• **ÉNONCÉ DU PROBLÈME**
Transcrivez, s'il vous plaît, le passage de la critique théâtrale allant de « Globalement, la forme, trop » jusqu'à « point durablement intrigué. », sans rien y modifier.

Globalement, la forme, trop attendue, de ces huit pièces, pourrait lasser si la langue théâtrale n’était gorgée de gouaille et si le rythme dramaturgique n’était vif. Le ton général décape mais s’arrête à mi-chemin : hormis le vocabulaire de la rue dont il use, Ravenhill ne remet pas en cause une pratique scripturale traditionnelle où un récit bien cheminant demeure primordial et où le sketch de télévision est la source quasi-unique. À se contenter de reproduire, par psittacisme, l’actuel univers médiatique mondialisé, il se contente de la raillerie et étouffe son imaginaire et sa pensée politique (pourtant, les occasions ne lui ont pas fait défaut). Autrement le spectateur en sort secoué mais point durablement intrigué.
Présentant ces huit pièces dans quatre salles différentes, cette production fait mouche à chaque fois. Jean-Pierre Vincent a toujours su peindre les élans de la jeunesse (un inoubliable On ne badine pas avec l’amour de Musset, au Théâtre des Amandiers, en 1993). Manifestement, il n’a pas perdu la main. En outre, cette acuité politique qui le hante a toujours combiné une ferme vision théorique (l’inoubliable Vichy Fictions) et une gouaille tendrement ironique (un côté « casquette de travers »). À l’évidence, les étudiants de l’Ensatt ont dévoré les propositions que Jean-Pierre Vincent et son éternel complice Bernard Chartreux leur ont faites : lisibilité dramaturgique, joie déclamatoire, pensée politique qui domine ce que texte porte souvent de hâbleur et énergie physique. Parmi les douze étudiants (tous talentueux) à l’œuvre, signalons Clémence Longy et Manon Payelleville (il est vrai que Ravenhill donne, aux femmes, les rôles les plus complets).
De Ravenhill à Gatti
Les liens entre Armand Gatti et l’Ensatt se poursuivent : en 2011, la 44e promotion portait son nom. Puis, en ce juin de 2014, le poète dramaturge (né en 1924) et la 47e promotion ont disposé d’un mois pour monter Résistance selon les mots, pièce écrite il y a environ dix années. Une information préalable s’impose : ce projet, pluri-institutionnel, a mobilisé, des étudiants de l’Ensatt mais aussi des écoles de théâtre de La Comédie de Saint-Étienne et de l’Université de Lyon 2, auxquels s’ajoutèrent des membres de la compagnie La parole errante que dirigent Armand Gatti et Jean-Jacques Hocquard. Au départ de ce projet, l’acte scénique était moins une représentation que la présentation, devant public, d’un travail non achevé après un mois d’atelier.

• **EXTRAIT D'ORIGINE**
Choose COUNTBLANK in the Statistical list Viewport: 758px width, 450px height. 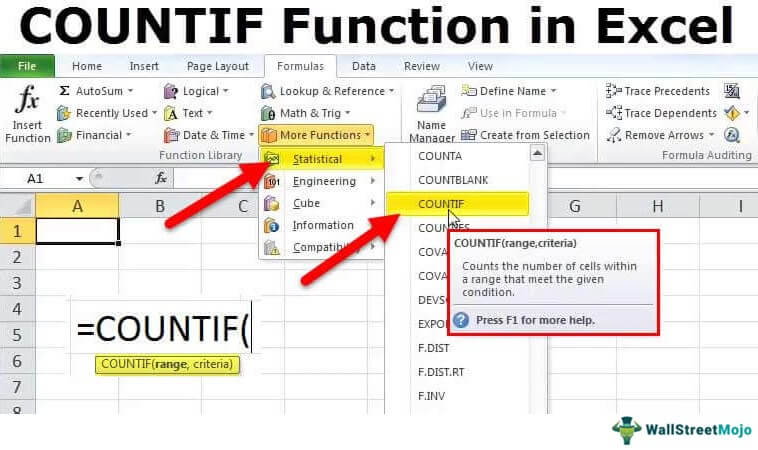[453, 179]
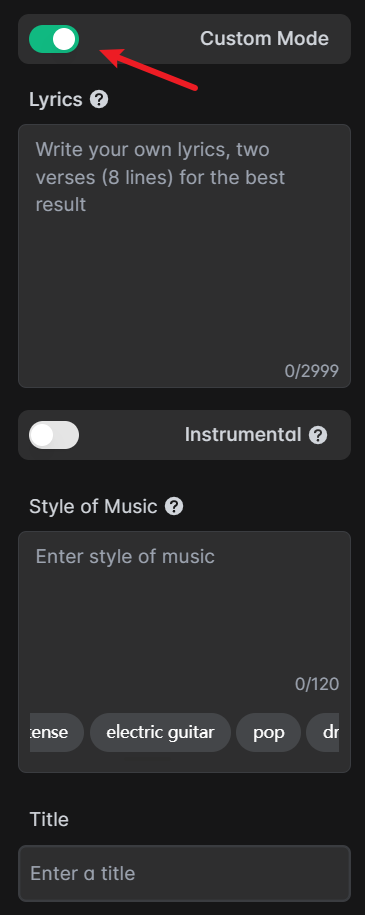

• **SOLUTION RÉDIGÉE**
Globalement, la forme, trop attendue, de ces huit pièces, pourrait lasser si la langue théâtrale n’était gorgée de gouaille et si le rythme dramaturgique n’était vif. Le ton général décape mais s’arrête à mi-chemin : hormis le vocabulaire de la rue dont il use, Ravenhill ne remet pas en cause une pratique scripturale traditionnelle où un récit bien cheminant demeure primordial et où le sketch de télévision est la source quasi-unique. À se contenter de reproduire, par psittacisme, l’actuel univers médiatique mondialisé, il se contente de la raillerie et étouffe son imaginaire et sa pensée politique (pourtant, les occasions ne lui ont pas fait défaut). Autrement le spectateur en sort secoué mais point durablement intrigué.